Complications of embolisation of PAVM are classified as immediate, early or late. Immediate complications include vascular injury and cardiac arrhythmia, but these are rare. Air embolism is becoming rarer, probably due to advances in technique and equipment. Precaution is also taken to double-flush all catheters to avoid air bubbles and clots. To avoid the complication of catheter entrapment in a heart valve, extra care should be exercised when withdrawing the catheter along the guidewire passing via the heart valve post-embolisation. Pleurisy is considered the most common early complication, occurring in up to 13% to 31% of patients.[5] It is usually self-limiting.

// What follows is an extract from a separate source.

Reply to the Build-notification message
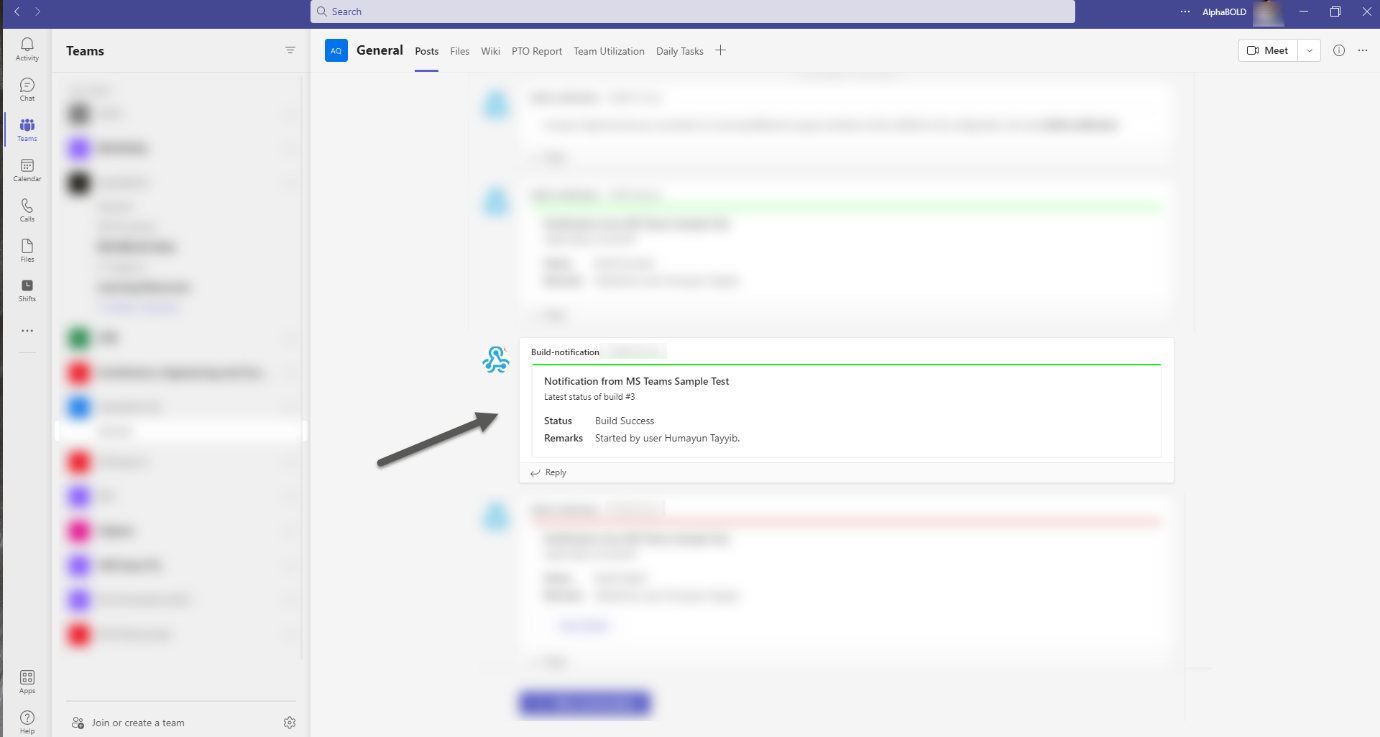Screen dimensions: 1380x737 pyautogui.click(x=554, y=472)
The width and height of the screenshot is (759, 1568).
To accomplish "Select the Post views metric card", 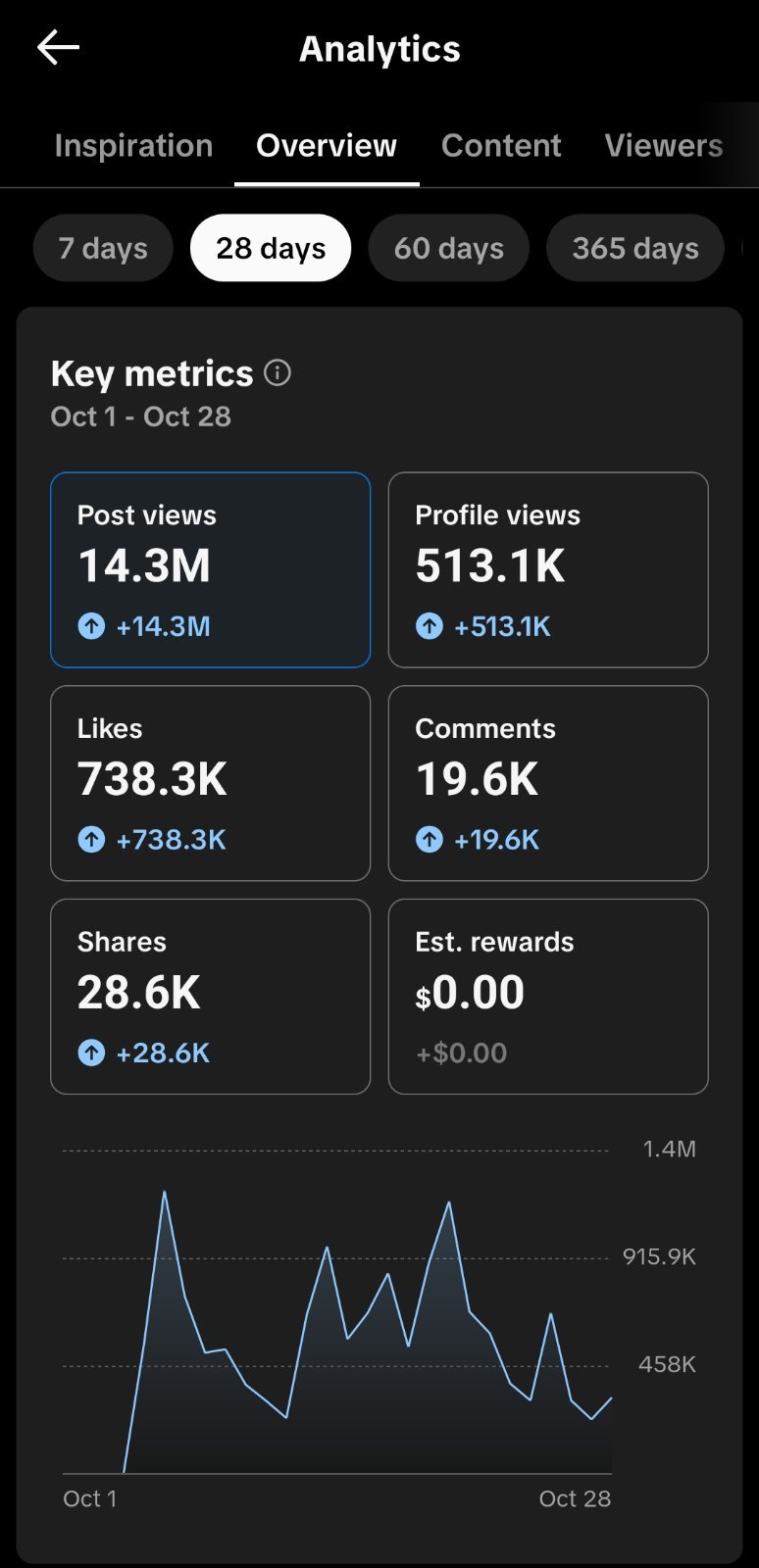I will coord(211,569).
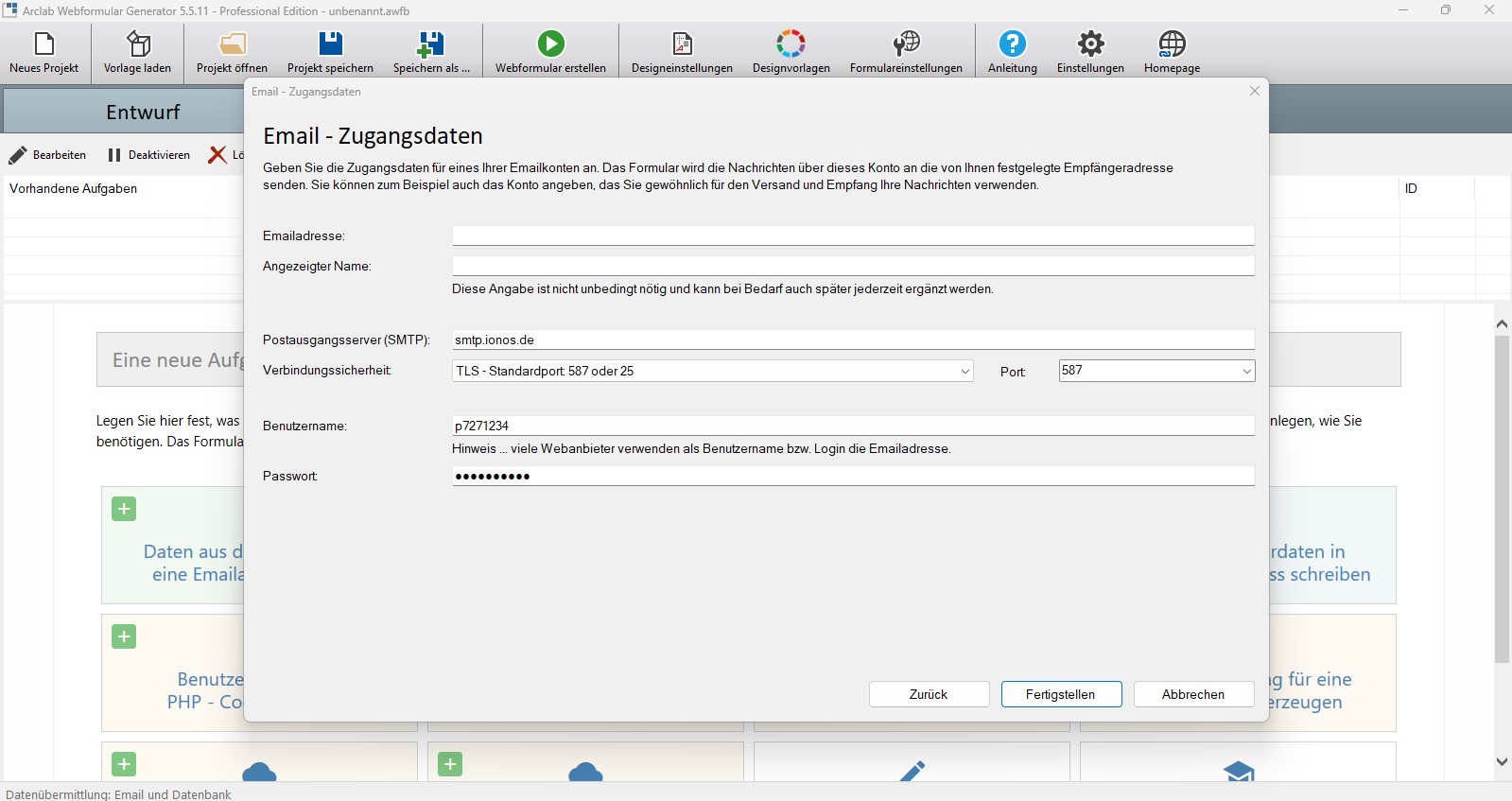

Other rarer early complications include pulmonary infarcts and migration of embolic material. Late complications include recanalisation and growth of new feeding arteries due to collateralisation.[6] For both patients, they had no post-embolisation complication detected.
 
After treatment of PAVMs, patients require long-term follow-up imaging, preferably with a baseline scan 3 to 6 months after treatment to check if there is successful sac involution. Follow-up imaging every 3 to 5 years is necessary to capture any late collateralisation or recanalisation.[4]
 
CONCLUSION
 
Sporadic PAVM is rare and unlike congenital PAVM, it is not associated with HHT. With embolisation being minimally invasive and enabling faster recovery, it has replaced surgery as the first-line treatment. We present two cases of sporadic PAVM in middle-aged women with a history of cerebrovascular accident. Both patients had a single pulmonary artery supply and single pulmonary vein drainage, and they were treated successfully with coil embolisation without immediate complications.